“A single death is a tragedy, a million deaths a statistic,” Stalin is supposed to have said. The murder of prominent Saudi journalist Jamal Khashoggi is a sad reminder of this truth. The United States has long countenanced Saudi Arabia’s brutal oppression and human-rights violations at home and reckless behavior across the Middle East, but only with Khashoggi’s gruesome death has the U.S. media begun to ask questions about the cynical “strategic alliance” between the two countries.
On October 2 Khashoggi entered the Saudi consulate in Istanbul to obtain a document he needed to marry his Turkish fiancée. He gave her two mobile phones and instructions to call a top aide to Turkish President Recep Tayyip Erdoğan if he didn’t come back out. Several hours later, he still hadn’t. The next morning, there was still no sign of him. Immediately the worst was suspected. Though Khashoggi had once been an advisor to the Saudi government, he had grown concerned about thirty-three-year-old Crown Prince Mohammed bin Salman’s consolidation of power. Last year he fled Saudi Arabia after being barred from writing there because of his criticisms of Donald Trump. In the year before his death, he was living in the United States and writing columns for the Washington Post. He told friends he still feared for his life.

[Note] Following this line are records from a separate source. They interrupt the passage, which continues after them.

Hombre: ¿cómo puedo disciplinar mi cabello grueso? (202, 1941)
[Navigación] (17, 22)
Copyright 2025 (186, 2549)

Soon after Khashoggi’s disappearance, Erdoğan publicly accused Saudi Arabia of murdering him inside the consulate. Saudi denials were rebutted with increasingly detailed reports from the Turkish government, which claimed to have audio evidence of Khashoggi’s torture and dismemberment. It was revealed that, hours before Khashoggi’s disappearance, a team of Saudi agents—one toting a bone saw—had flown to Istanbul in two private jets chartered by a company with ties to the crown prince, and then left the country that evening. Further reports revealed they were members of the Royal Guard who answered directly to bin Salman. The clear implication was that Khashoggi was murdered at the crown prince’s behest.